Our experimental methodology was meticulously crafted to investigate the classification of human activities based on wearable sensor data generated by the University of Sydney. We placed our focus on exploring various configurations to determine the optimal approach for classifying activities such as sitting, walking, and running. Our investigations revolved around the following key aspects:
-
Subject-Dependent vs. Subject-Independent Modelling: We delved into two distinct modeling approaches. In subject-dependent modeling, we trained and tested on data from individual subjects, whereas in subject-independent modeling, we trained on data from multiple subjects and tested on others.
-
Global vs. Local Features: Our feature extraction process encompassed both global and local features derived from raw ECG (Electrocardiogram) and PPG (Photoplethysmogram) signals. Global features provided a comprehensive summary of the entire signal, while local features honed in on characteristics within localized windows.
-
Binary vs. Multi-label Classification: In binary classification, we categorized activities into 'movement' or 'rest,' while in multi-label classification, we sought to identify specific activities such as sitting, walking, and running.
To gain deeper insights into the impact of data granularity on our analyses, we undertook two primary modifications to our dataset: frequency sampling and data period adjustments.
We systematically sampled the primary data at various frequencies, including 300 Hz, 100 Hz, 50 Hz, and 25 Hz. Each frequency level represented a different level of granularity, allowing us to assess the sensitivity of our findings to the frequency of data collection.
In addition to frequency sampling, we recognized the significance of evaluating the influence of data duration on our results. Consequently, we systematically adjusted the data period to 50%, 25%, and 10% of the original data duration, observing any consequential variations. Each adjustment offered valuable insights into the robustness of our findings, revealing whether shorter data spans significantly affected our conclusions.
For both ECG and PPG signals, we meticulously extracted a range of statistical and spectral features, encompassing measures such as mean, median, variance, standard deviation, skewness, kurtosis, number of peaks, number of valleys, spectral entropy, dominant frequency, and heart rate variability indices (e.g., mean NNI, SDNN). These features were extracted both globally, summarizing the entire signal, and locally, within overlapping windows.
Our modeling approach hinged on the utilization of a Random Forest Classifier comprising 1000 trees. We employed Stratified K-Fold cross-validation for subject-independent modeling and a train-test split for subject-dependent modeling.
For subject-dependent modeling, we partitioned each subject's data into a training set and a test set, preserving the original proportions of each activity type. Subsequently, we trained a Random Forest model for each subject and assessed its performance using metrics such as accuracy, precision, recall, and F1-score.

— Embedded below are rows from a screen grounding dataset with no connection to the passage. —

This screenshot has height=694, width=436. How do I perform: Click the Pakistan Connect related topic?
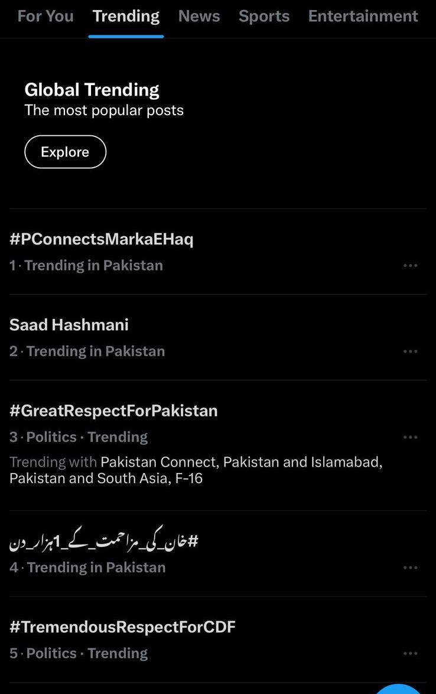point(159,462)
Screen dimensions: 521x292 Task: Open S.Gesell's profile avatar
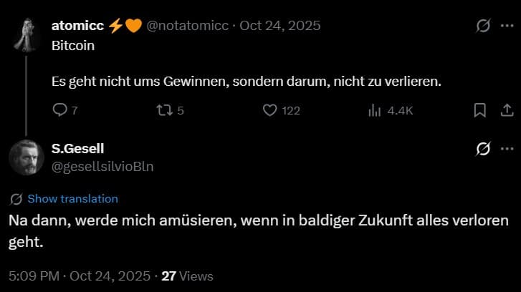click(27, 157)
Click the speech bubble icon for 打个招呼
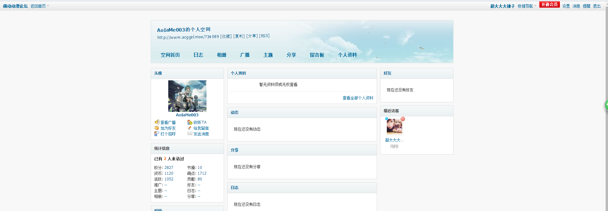 coord(157,134)
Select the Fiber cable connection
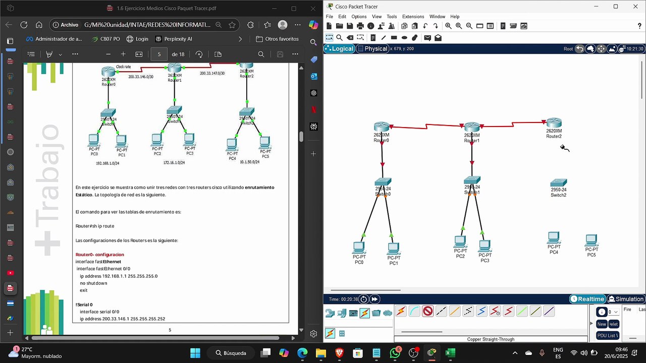 455,312
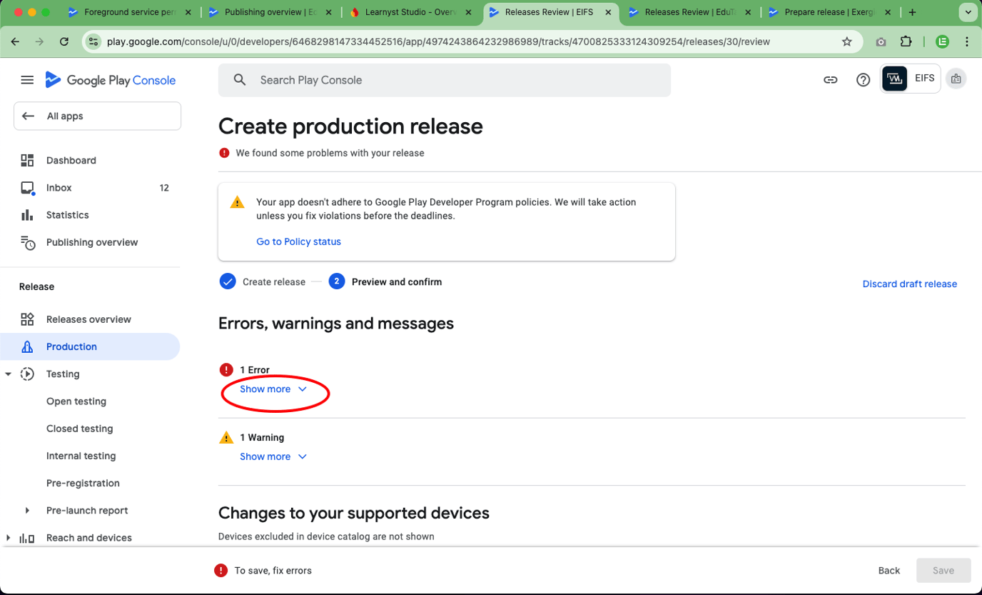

Subject-independent modeling involved the use of Stratified K-Fold cross-validation to maintain the original proportions of each activity type across folds. The Random Forest model was trained on 4 folds and tested on the remaining one, repeating this process for each fold while averaging performance metrics.
We assessed our models using a range of evaluation metrics, including accuracy, precision, recall, and F1-score, to provide a detailed performance analysis accounting for both false positives and false negatives.
To gain insights into the significance of each feature on the classification process, we leveraged SHAP (SHapley Additive exPlanations) to calculate Shapley values for each feature.
In subject-dependent modeling, we calculated the weighted average of precision, recall, and F1-score across all subjects to obtain an overall performance metric.
The outcomes of each experiment were meticulously analyzed to comprehend the influence of different configurations on the performance of our activity classification model. Additionally, we evaluated aggregated metrics to gain a holistic perspective of the model's performance across diverse conditions.
This comprehensive methodology serves as a robust framework for evaluating human activity classification using wearable sensor data. It systematically explores multiple configurations, employs various evaluation metrics, and aims to identify the most effective approach for real-world applications. Our project contributes valuable insights to the field of human activity classification and sensor-based applications.